**Task prompt**
Rewrite the rows from the very first line through the line containing "Partido Republicano (Conservador)", with "GUI agent" changed to "interface agent". Keep everything else in those lines the same.

** BEGIN **

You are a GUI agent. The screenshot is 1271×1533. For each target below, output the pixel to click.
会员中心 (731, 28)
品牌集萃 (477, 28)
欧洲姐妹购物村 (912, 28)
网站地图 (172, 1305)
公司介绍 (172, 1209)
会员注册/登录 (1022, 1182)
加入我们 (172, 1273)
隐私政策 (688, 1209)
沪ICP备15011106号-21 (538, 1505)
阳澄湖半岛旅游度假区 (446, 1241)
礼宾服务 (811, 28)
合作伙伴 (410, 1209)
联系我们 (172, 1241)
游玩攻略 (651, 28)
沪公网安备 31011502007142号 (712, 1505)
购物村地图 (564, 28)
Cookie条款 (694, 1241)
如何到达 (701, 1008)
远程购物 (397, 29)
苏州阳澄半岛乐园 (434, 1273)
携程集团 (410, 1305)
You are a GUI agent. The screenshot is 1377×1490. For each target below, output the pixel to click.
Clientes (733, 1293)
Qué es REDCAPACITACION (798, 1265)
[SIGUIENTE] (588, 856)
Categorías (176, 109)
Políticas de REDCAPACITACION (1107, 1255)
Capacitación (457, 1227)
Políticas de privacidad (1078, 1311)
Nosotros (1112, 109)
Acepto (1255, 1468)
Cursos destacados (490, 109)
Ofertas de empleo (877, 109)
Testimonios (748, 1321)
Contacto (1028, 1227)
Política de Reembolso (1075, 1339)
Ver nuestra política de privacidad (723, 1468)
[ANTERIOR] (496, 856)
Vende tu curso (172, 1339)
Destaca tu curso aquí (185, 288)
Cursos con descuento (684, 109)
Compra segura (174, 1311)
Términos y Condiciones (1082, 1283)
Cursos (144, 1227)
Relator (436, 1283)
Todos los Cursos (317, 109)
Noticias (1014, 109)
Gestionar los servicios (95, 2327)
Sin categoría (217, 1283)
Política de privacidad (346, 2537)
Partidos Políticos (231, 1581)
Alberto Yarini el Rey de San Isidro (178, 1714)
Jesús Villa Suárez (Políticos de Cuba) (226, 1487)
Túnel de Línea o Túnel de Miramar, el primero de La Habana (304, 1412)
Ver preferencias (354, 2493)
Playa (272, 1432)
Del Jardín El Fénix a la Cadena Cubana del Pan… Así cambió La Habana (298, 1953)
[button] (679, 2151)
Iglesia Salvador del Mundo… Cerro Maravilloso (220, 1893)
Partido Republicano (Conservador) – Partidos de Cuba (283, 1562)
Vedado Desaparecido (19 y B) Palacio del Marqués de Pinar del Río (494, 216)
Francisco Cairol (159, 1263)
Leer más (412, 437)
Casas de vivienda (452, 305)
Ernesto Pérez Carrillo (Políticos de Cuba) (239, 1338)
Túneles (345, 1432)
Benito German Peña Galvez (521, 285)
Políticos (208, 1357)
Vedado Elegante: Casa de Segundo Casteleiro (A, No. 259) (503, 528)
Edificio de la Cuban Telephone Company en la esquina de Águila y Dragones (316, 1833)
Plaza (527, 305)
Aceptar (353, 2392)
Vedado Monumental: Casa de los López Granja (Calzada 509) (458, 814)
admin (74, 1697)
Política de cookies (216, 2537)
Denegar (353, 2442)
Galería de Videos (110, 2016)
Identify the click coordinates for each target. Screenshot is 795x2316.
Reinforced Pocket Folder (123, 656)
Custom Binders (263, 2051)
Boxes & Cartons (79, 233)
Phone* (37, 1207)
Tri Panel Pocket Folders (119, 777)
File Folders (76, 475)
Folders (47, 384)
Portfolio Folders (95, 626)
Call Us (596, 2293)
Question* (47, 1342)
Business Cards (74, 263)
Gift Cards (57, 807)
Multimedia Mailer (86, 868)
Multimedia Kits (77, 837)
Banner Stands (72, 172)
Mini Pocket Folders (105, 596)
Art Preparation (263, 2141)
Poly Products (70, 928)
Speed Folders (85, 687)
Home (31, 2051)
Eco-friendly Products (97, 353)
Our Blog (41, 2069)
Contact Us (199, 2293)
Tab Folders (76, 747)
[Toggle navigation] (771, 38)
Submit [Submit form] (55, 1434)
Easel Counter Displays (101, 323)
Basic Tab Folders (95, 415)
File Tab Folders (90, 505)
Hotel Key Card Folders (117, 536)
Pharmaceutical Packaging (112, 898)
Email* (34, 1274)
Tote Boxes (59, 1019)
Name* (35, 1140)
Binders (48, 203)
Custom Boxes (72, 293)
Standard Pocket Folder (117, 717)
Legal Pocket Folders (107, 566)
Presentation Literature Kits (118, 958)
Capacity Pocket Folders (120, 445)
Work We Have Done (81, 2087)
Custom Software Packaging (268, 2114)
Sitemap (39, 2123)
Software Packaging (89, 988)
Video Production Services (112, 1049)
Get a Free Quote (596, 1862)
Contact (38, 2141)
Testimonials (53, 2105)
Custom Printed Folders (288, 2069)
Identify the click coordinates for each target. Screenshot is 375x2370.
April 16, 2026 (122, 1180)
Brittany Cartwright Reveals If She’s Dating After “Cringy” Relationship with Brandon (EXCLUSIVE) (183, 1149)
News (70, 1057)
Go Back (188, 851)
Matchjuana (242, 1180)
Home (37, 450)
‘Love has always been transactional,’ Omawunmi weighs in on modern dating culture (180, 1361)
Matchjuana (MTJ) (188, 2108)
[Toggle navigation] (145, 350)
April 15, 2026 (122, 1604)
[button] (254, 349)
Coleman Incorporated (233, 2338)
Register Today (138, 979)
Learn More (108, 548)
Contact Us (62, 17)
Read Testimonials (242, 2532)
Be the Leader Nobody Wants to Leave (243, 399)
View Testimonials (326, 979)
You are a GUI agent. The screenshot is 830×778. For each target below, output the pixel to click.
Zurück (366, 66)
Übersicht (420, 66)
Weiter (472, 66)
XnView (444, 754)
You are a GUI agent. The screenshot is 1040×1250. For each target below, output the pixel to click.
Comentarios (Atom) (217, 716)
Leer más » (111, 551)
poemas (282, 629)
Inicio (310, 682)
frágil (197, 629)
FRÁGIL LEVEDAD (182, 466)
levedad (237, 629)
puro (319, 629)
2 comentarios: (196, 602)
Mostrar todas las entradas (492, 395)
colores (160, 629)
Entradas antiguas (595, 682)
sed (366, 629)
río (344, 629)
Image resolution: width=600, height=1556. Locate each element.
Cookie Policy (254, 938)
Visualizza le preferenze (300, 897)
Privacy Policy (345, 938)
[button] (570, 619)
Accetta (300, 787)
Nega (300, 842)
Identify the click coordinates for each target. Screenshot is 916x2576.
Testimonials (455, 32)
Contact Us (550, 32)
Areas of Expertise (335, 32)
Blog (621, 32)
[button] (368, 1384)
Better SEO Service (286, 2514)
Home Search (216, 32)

** END **

**Response to this exercise**
You are a interface agent. The screenshot is 1271×1533. For each target below, output the pixel to click.
会员中心 (731, 28)
品牌集萃 (477, 28)
欧洲姐妹购物村 (912, 28)
网站地图 (172, 1305)
公司介绍 (172, 1209)
会员注册/登录 (1022, 1182)
加入我们 (172, 1273)
隐私政策 (688, 1209)
沪ICP备15011106号-21 (538, 1505)
阳澄湖半岛旅游度假区 (446, 1241)
礼宾服务 (811, 28)
合作伙伴 (410, 1209)
联系我们 (172, 1241)
游玩攻略 (651, 28)
沪公网安备 31011502007142号 (712, 1505)
购物村地图 (564, 28)
Cookie条款 (694, 1241)
如何到达 (701, 1008)
远程购物 (397, 29)
苏州阳澄半岛乐园 (434, 1273)
携程集团 (410, 1305)
You are a interface agent. The screenshot is 1377×1490. For each target below, output the pixel to click.
Clientes (733, 1293)
Qué es REDCAPACITACION (798, 1265)
[SIGUIENTE] (588, 856)
Categorías (176, 109)
Políticas de REDCAPACITACION (1107, 1255)
Capacitación (457, 1227)
Políticas de privacidad (1078, 1311)
Nosotros (1112, 109)
Acepto (1255, 1468)
Cursos destacados (490, 109)
Ofertas de empleo (877, 109)
Testimonios (748, 1321)
Contacto (1028, 1227)
Política de Reembolso (1075, 1339)
Ver nuestra política de privacidad (723, 1468)
[ANTERIOR] (496, 856)
Vende tu curso (172, 1339)
Destaca tu curso aquí (185, 288)
Cursos con descuento (684, 109)
Compra segura (174, 1311)
Términos y Condiciones (1082, 1283)
Cursos (144, 1227)
Relator (436, 1283)
Todos los Cursos (317, 109)
Noticias (1014, 109)
Gestionar los servicios (95, 2327)
Sin categoría (217, 1283)
Política de privacidad (346, 2537)
Partidos Políticos (231, 1581)
Alberto Yarini el Rey de San Isidro (178, 1714)
Jesús Villa Suárez (Políticos de Cuba) (226, 1487)
Túnel de Línea o Túnel de Miramar, el primero de La Habana (304, 1412)
Ver preferencias (354, 2493)
Playa (272, 1432)
Del Jardín El Fénix a la Cadena Cubana del Pan… Así cambió La Habana (298, 1953)
[button] (679, 2151)
Iglesia Salvador del Mundo… Cerro Maravilloso (220, 1893)
Partido Republicano (Conservador) – Partidos de Cuba (283, 1562)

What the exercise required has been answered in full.